Wolpin S E, Halpenny B, Whitman G, McReynolds J, Stewart M, Lober W B, Berry D L
University of Washington, USA
Dana-Farber Cancer Institute, USA.
Health Informatics J. 2015 Mar;21(1):10-23. doi: 10.1177/1460458213495744. Epub 2014 Jan 9.
The feasibility and acceptability of computerized screening and patient-reported outcome measures have been demonstrated in the literature. However, patient-centered management of health information entails two challenges: gathering and presenting data using "patient-tailored" methods and supporting "patient-control" of health information. The design and development of many symptom and quality-of-life information systems have not included opportunities for systematically collecting and analyzing user input. As part of a larger clinical trial, the Electronic Self-Report Assessment for Cancer-II project, participatory design approaches were used to build and test new features and interfaces for patient/caregiver users. The research questions centered on patient/caregiver preferences with regard to the following: (a) content, (b) user interface needs, (c) patient-oriented summary, and (d) patient-controlled sharing of information with family, caregivers, and clinicians. Mixed methods were used with an emphasis on qualitative approaches; focus groups and individual usability tests were the primary research methods. Focus group data were content analyzed, while individual usability sessions were assessed with both qualitative and quantitative methods. We identified 12 key patient/caregiver preferences through focus groups with 6 participants. We implemented seven of these preferences during the iterative design process. We deferred development for some of the preferences due to resource constraints. During individual usability testing (n = 8), we were able to identify 65 usability issues ranging from minor user confusion to critical errors that blocked task completion. The participatory development model that we used led to features and design revisions that were patient centered. We are currently evaluating new approaches for the application interface and for future research pathways. We encourage other researchers to adopt user-centered design approaches when building patient-centered technologies.
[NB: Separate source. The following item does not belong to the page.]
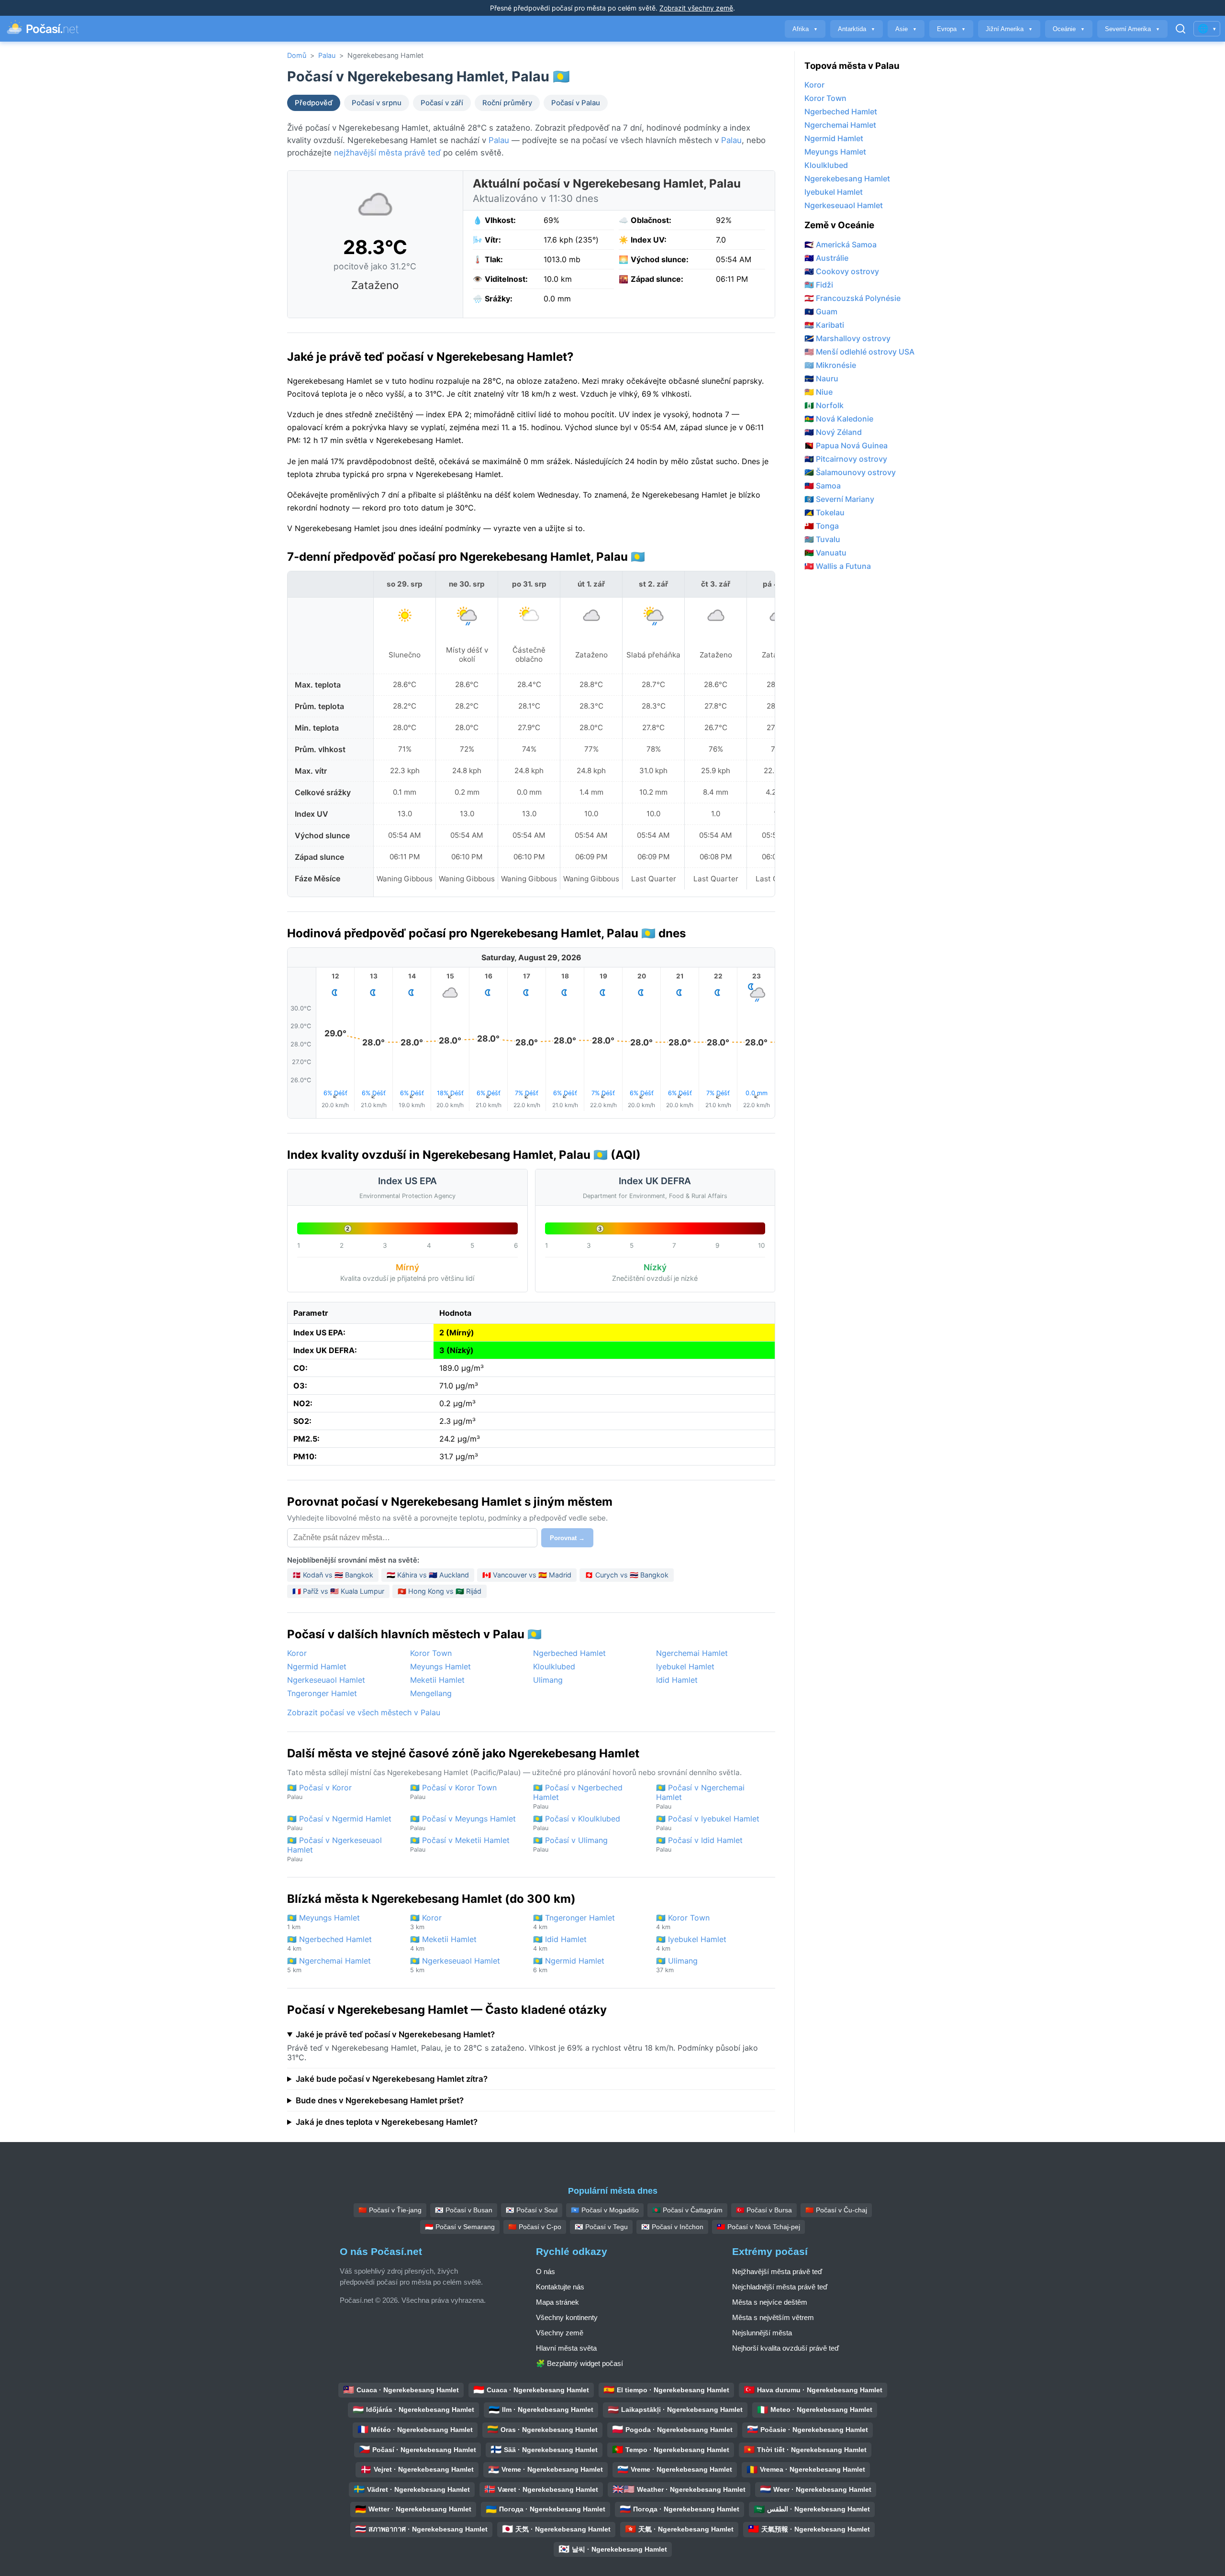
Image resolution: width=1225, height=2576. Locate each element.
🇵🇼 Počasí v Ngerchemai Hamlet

计算机化筛查和患者报告结局测量的可行性和可接受性已在文献中得到证实。然而,以患者为中心的健康信息管理面临两个挑战:使用“患者定制”方法收集和呈现数据,以及支持患者对健康信息的“控制”。许多症状和生活质量信息系统的设计和开发并未包含系统收集和分析用户输入的机会。作为一项更大规模临床试验(癌症电子自我报告评估-II项目)的一部分,采用参与式设计方法为患者/护理人员用户构建和测试新功能及界面。研究问题集中在患者/护理人员对以下方面的偏好:(a) 内容,(b) 用户界面需求,(c) 以患者为导向的总结,以及 (d) 与家人、护理人员和临床医生进行患者控制的信息共享。采用了混合方法,重点是定性方法;焦点小组和个体可用性测试是主要研究方法。对焦点小组数据进行了内容分析,而个体可用性测试则采用定性和定量方法进行评估。通过与6名参与者进行焦点小组讨论,我们确定了12项关键的患者/护理人员偏好。在迭代设计过程中,我们实施了其中7项偏好。由于资源限制,我们推迟了部分偏好的开发。在个体可用性测试(n = 8)期间,我们能够识别出65个可用性问题,范围从轻微的用户困惑到阻碍任务完成的严重错误。我们使用的参与式开发模型带来了以患者为中心的功能和设计修订。我们目前正在评估应用界面的新方法以及未来的研究途径。我们鼓励其他研究人员在构建以患者为中心的技术时采用以用户为中心的设计方法。